# White Hair On Shoulder Blades - Sables - Puppy Hair



## dranseth (Dec 31, 2015)

Hello Guys,

Just wondering if any of you have ever experienced this before? I never noticed it until my girlfriend pointed it out. Is that typical for sables with their puppy hair? It is especially noticeable on our puppy because he has primarily black on him. See photo. When you rub his hair with the grain it looks black, but when you rub against the grain it is white. 

I find his coat to be rather interesting! I am only asking out of curiosity!


----------



## Jax08 (Feb 13, 2009)

His coat will change a hundred times before you know his adult color. He's cute!


----------



## dranseth (Dec 31, 2015)

Yeah, that is one reason I am particularly excited! Just was not sure if there was a reason why! Also was not sure if that was a sable thing, or typical in all coats.


----------



## Jax08 (Feb 13, 2009)

It's just his undercoat. Nothing to fret over.


----------



## onyx'girl (May 18, 2007)

He has some shoulders....I love a male that has some frontal power!


----------



## cdwoodcox (Jul 4, 2015)

Athena had quite a bit of white fur when she was 7-8 weeks old. It's all gone now.


----------



## dranseth (Dec 31, 2015)

An update: it seems that almost all his black puppy fuzz is turning grey in colour. Is this a typical thing that happens with a specific coat type (black and tan, sable, etc.)?
I will add there are no silver sables in the pedigree. Just dark sables with tan/red undercoats, black and reds, and pure black.


----------



## Julian G (Apr 4, 2016)

dranseth said:


> An update: it seems that almost all his black puppy fuzz is turning grey in colour. Is this a typical thing that happens with a specific coat type (black and tan, sable, etc.)?
> I will add there are no silver sables in the pedigree. Just dark sables with tan/red undercoats, black and reds, and pure black.

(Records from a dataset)
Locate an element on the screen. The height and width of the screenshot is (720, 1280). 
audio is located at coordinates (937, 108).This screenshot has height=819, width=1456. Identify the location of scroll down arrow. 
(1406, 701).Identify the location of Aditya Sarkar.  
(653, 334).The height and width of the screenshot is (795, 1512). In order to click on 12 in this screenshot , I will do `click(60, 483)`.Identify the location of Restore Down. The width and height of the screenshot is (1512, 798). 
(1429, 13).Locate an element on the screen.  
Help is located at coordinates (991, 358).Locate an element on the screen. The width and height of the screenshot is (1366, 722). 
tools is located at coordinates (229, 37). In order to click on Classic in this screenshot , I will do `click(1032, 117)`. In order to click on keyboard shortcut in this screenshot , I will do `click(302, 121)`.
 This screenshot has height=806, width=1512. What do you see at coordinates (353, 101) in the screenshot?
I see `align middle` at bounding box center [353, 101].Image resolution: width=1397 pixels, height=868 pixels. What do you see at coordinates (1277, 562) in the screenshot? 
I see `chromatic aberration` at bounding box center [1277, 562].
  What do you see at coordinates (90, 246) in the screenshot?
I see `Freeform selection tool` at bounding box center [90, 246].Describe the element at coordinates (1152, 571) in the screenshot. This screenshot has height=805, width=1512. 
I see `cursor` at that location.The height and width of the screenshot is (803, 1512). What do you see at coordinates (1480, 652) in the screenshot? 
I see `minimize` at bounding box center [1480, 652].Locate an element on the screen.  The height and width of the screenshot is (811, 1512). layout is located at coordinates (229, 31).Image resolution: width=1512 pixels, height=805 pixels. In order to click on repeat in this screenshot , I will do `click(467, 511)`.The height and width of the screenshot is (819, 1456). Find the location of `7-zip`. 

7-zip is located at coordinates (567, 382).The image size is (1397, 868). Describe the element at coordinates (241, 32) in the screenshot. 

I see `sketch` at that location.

* Problem statement: Resume the forum thread about the sable puppy's changing coat from the point where it stops.

* Task result:
It's completely normal for a sable to go through wacky color changes. You really don't know what he will be until hes an adult. By the way, he is a VERY cute pup. Enjoy!


----------



## dranseth (Dec 31, 2015)

Sweet.

FYI I am not asking out of concern, merely out of curiosity as I couldn't find any other cases similar to mine.


----------



## Jax08 (Feb 13, 2009)

dranseth said:


> An update: it seems that almost all his black puppy fuzz is turning grey in colour. Is this a typical thing that happens with a specific coat type (black and tan, sable, etc.)?
> I will add there are no silver sables in the pedigree. Just dark sables with tan/red undercoats, black and reds, and pure black.


Totally normal. They start out dark, go light and then will darken again.  Take lots of pictures!!!


----------



## dranseth (Dec 31, 2015)

Yeah, but don't they usually go light as in tan/red, not grey? I figured it was due to his puppy hair beginning to die so the pigment is lost. The hairs are attached. Anyway it'll be interesting to see how the next few weeks play out.


----------



## mego (Jan 27, 2013)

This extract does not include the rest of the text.